July 30, 2020

Foreign cyber-threats go far beyond election meddling, security experts report

Our country is facing extraordinary challenges. From the COVID-19 pandemic and its economic impact to racial tensions and protests following the killing of George Floyd, our national attention has been distracted from an aggressive threat that can’t be ignored: sustained attacks from Russia – and other adversaries such as China and Iran – to destroy our democracy, said panelists of the American Bar Association Annual Meeting Showcase Program, “Hacking Democracy: Elections and Beyond.” 

Panelist Suzanne Spaulding, a former undersecretary at the Department of Homeland Security, spent much of 2016, the year of the nation’s last presidential election, working to protect the U.S. voting infrastructure.

Beyond fighting against Russian propaganda efforts that were widely reported back then, Spaulding began to realize the long-term ramifications of the nefarious cyber efforts.

It’s not just our electoral system that’s being hacked. These campaigns are also eroding confidence in our overall system of government.

Operatives linked to Russia are working to exacerbate existing divisions within our country and amplify overall mistrust of democratic institutions, explained Spaulding, now a senior adviser at the Center for Strategic and International Studies.

One example comes from 2016 when anti-immigrant sentiment was stirred by a social media story about the alleged rape of a girl in Twin Falls, Idaho, by two Syrian refugees.

A Facebook post by a group called Secured Borders urged folks to get out into the streets and protest. “The government officials and prosecutors and judges who are covering up these crimes and putting refugees ahead of citizens need to be fired,” the post read.

But “Secured Borders was not a group of concerned Twin Falls, Idaho, citizens,” Spaulding said. “It was a fake affinity group created by the internet research agency in Russia.”

It was only after tweets and other posts pushed the narrative that the U.S. justice system is broken that authorities determined that the story was falsified and spread through fake accounts created by Russian trolls sitting in St. Petersburg, Russia.

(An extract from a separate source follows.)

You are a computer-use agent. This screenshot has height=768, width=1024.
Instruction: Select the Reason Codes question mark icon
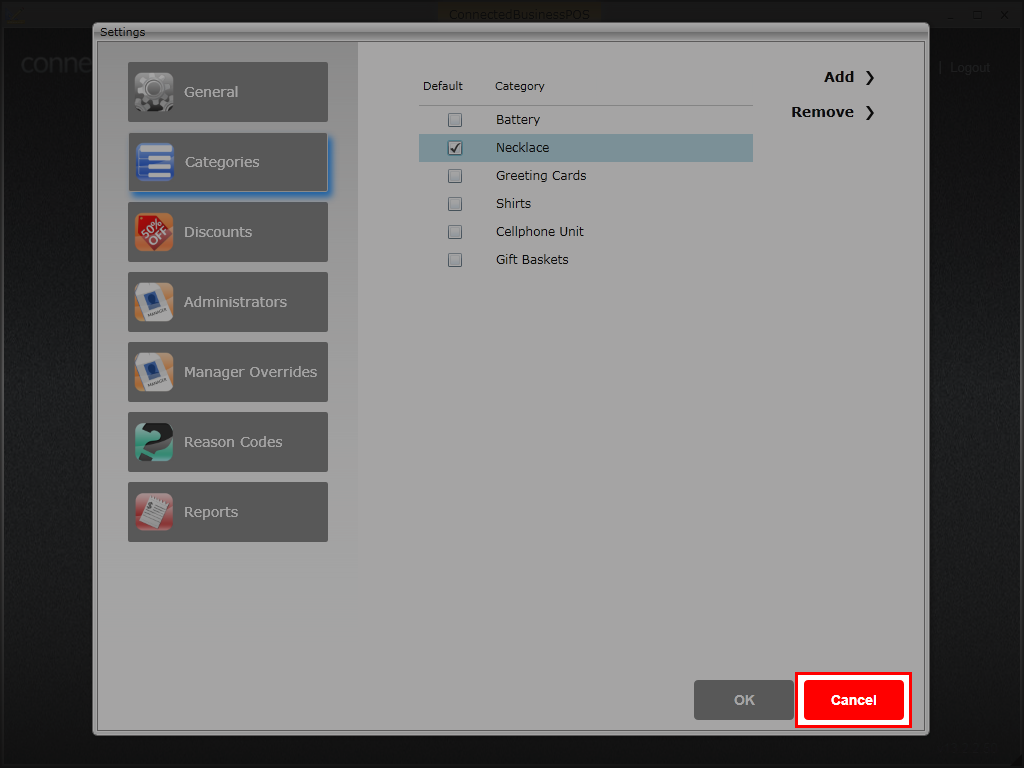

According to Spaulding, the U.S. justice system is especially vulnerable to such misinformation campaigns, while also being a likely target of other digital threats, such as the hack and leak of judicial emails and draft opinions, as well as the alteration of court orders and other documents.

And, it’s not just Russia that is causing havoc – but other countries like China and Iran, too.

Fellow panelist Mariano-Florentino Cuéllar, who sits on the Supreme Court of California, said there are particular reasons why the courts are at risk. Chief among them is the enormous variation in size of their operations as well as the varying ways courts are run, structured and funded.

“There’s almost never going to be a one-size-fits-all solution that cuts across everything,” he said of the difficulty in crafting effective protections.

That said, Cuéllar pointed out three reforms that could bolster the courts. The first is to address systemic inequities related to class and race. The second is to find a more stable funding mechanism for all U.S. courts. And third, an emphasis on the resolution of judicial issues around retention, confirmations, elections and gubernatorial involvement.

Spaulding believes that better civic education is key to diminishing the effectiveness of the misinformation campaigns. “Without an informed and engaged citizenry, democracy will collapse,” she said. “That is the objective of our adversaries.”

The ABA House of Delegates will vote on two resolutions related to addressing the problem, one that deals with disinformation operations (300A) and another focused on fortifying civic education (300B).

The panel also included James McPherson, undersecretary of the U.S. Army. Harvey Rishikof, director of policy and cybersecurity research at the University of Maryland Applied Research Laboratory for Intelligence and Security, moderated the session.

“Hacking Democracy: Elections and Beyond” is sponsored by the ABA Cybersecurity Legal Task Force, the ABA Standing Committee on Law and National Security and the ABA Division for Public Education.